Abstract

8104 Background Psychological distress (PsyD) is common in cancer patients (CP). Self-report screening instruments are disappointing in detecting CP needing specialist intervention for PsyD, and CP with increased PsyD below psychiatric disorder, needing support within cancer care. Items assessing PsyD may fit on a single scale, so we may reduce the number of items CP must answer and tailor questions to CP own level of PsyD. We aim to apply Rasch analyses to instruments measuring PsyD, to develop a bank of items, and to evaluate how these items fit a unidimensional scale across the range of severity of PsyD (in logits). Methods A Rasch common-item equating analysis was applied to our database.
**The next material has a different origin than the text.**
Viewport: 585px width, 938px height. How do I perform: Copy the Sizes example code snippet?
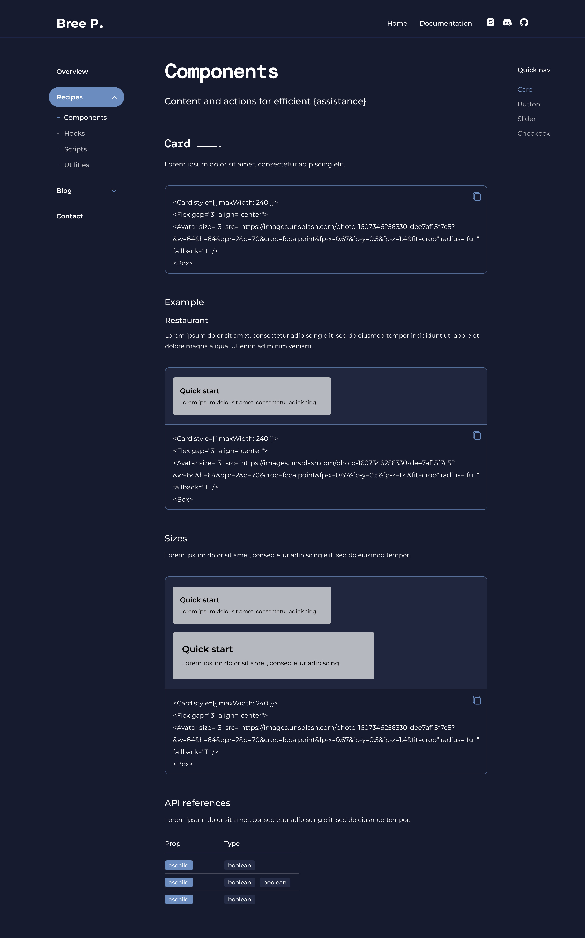point(477,700)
The Beck Depression Inventory, General Health Questionnaire, Mental Health Inventory, State-Trait Anxiety Inventory, FACT Emotional Well-being scale, Patient Health Questionnaire, Hospital Anxiety and Depression Scale, and EORTC QLQ-C30 Emotional Functioning scale were analysed separately. Items that misfit the single scale (infit mean square >1.4) were removed. Then items from each instrument were added with common items as anchor points. Results A sample of 4923 CP provided an initial bank of 83 items. When 18 items were removed due to misfit, 65 items had infit and outfit mean square <1.4. No factor structure was evident in the residuals on principal components analysis, confirming a good unidimensional structure. Internal reliability was high (person separation index 0.85). Item locations ranged from -5 to +3 logits. Therefore many items assessed high levels of PsyD. Person abilities ranged from -5 to +1. Many CP reported low levels of PsyD. Limited overlap between item and person locations indicates a need to develop further items. Conclusions In a large sample of CP we have applied a Rasch model to items from widely used previously validated self-report PsyD questionnaires. Many items fit a single continuum of PsyD. Additional items may improve the item bank, leading in future to a fixed questionnaire and computer adaptive testing to measure PsyD in CP on a single continuum, using fewer items, tailored to the patient. No significant financial relationships to disclose.